(Document excerpt)
Content starts

Kreidler: Tank

Kreidler
Tank
Bureau B
2011-03-15

There’s a cold, clinical sound to Tank, the latest album from Germany’s Kreidler, but it is also a pure sound. Kreidler have been making music for nearly 20 years, and the comfort that this band’s members enjoy in making music with one another is palpable. Live drums and bass back unabashedly synthetic keyboards and electronics, yet there is no true dissonance to be found in the combination; like the best of their krautrock progenitors, Kreidler find a way to marry the organic with the mechanic, creating a sound that finds both components compromising themselves a bit for the sake of meeting in the middle.

The purity of sound offered by Kriedler on Tank is actually a product of the members’ comfort not only with each other but with the sound that they collectively produce. Tank is an entirely instrumental album, without so much as a single sampled voice, unless you count the choir sounds in closer “Kremlin”, which sound far more likely to be the product of an instrument button on a vintage keyboard than any sort of actual sample. Each track contains roughly the same balance of the electronic and the organic, which makes one wonder whether Kreidler is capable of anything more, though the variance in sound from track to track is a constant reminder that of course they are capable of “more”, whatever that means — they simply choose to play in their comfort zone. This is doubly understandable once you realize that they spent all of five days writing and performing the thing in the studio and another eight or so doing post-production.

Content ends

(Exercise description)
Answer these questions using the review of Tank:
(a) For roughly how long have the members of Kreidler been making music?
(b) What is the title of the album's closing track?
(c) How many days did the band spend writing and performing the album in the studio?
The material after this point has no connection to the review.

(Data provided)
Content starts

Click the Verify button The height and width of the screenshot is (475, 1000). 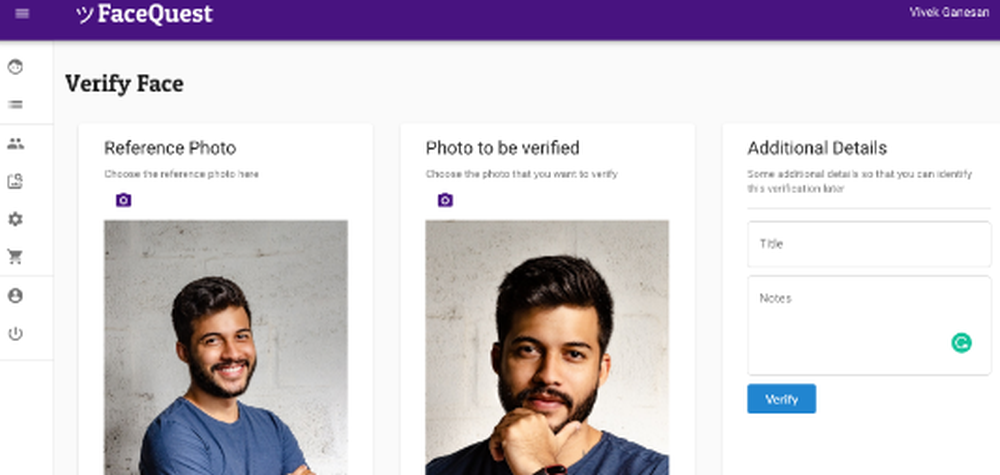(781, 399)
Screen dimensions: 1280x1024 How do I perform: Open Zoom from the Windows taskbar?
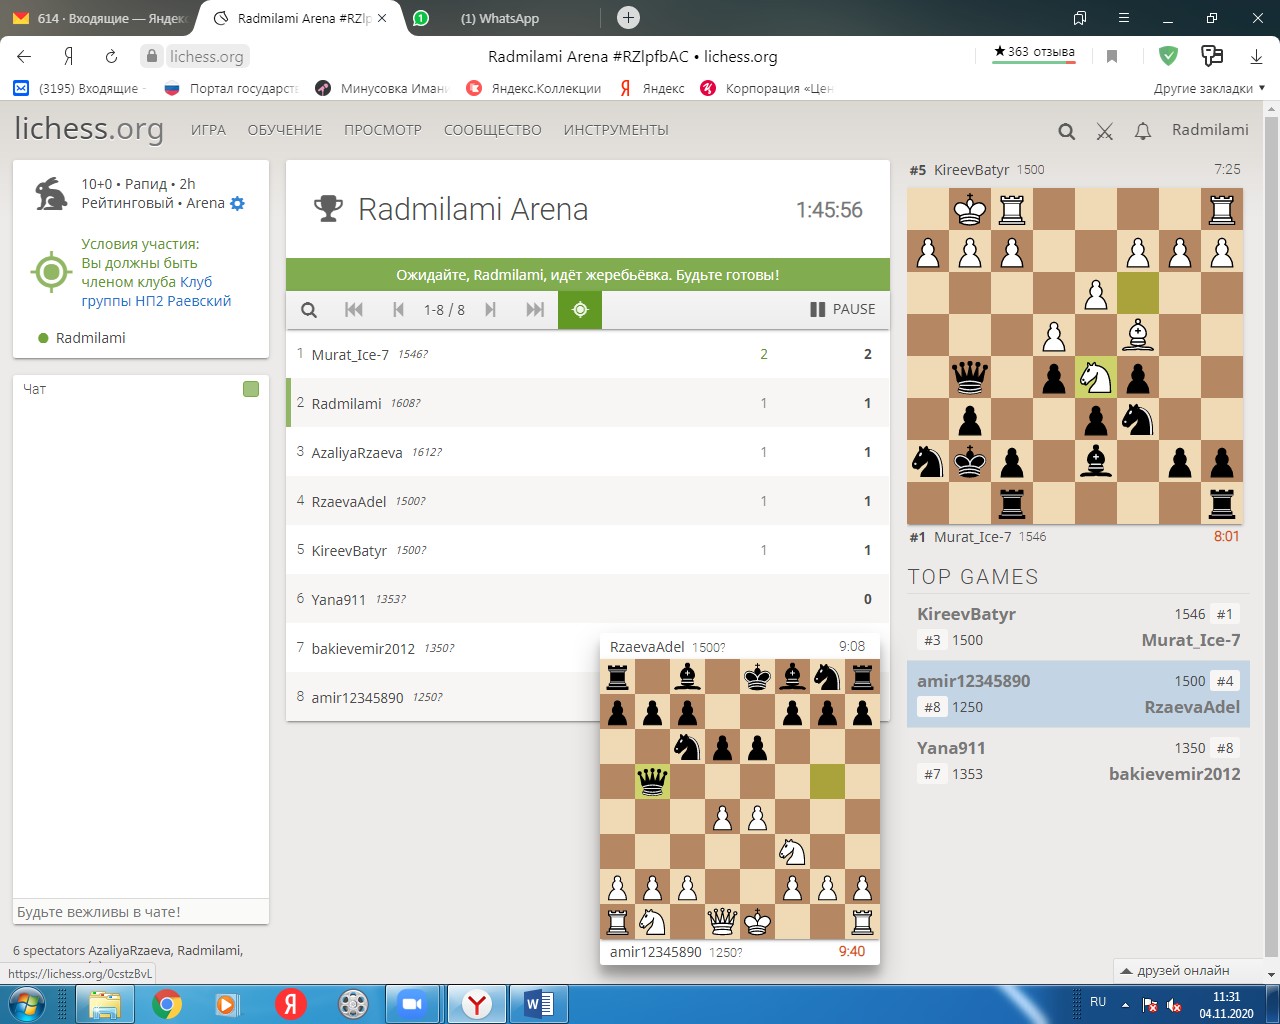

Content ends

(Result below)
(a) Nearly 20 years.
(b) "Kremlin".
(c) Five days.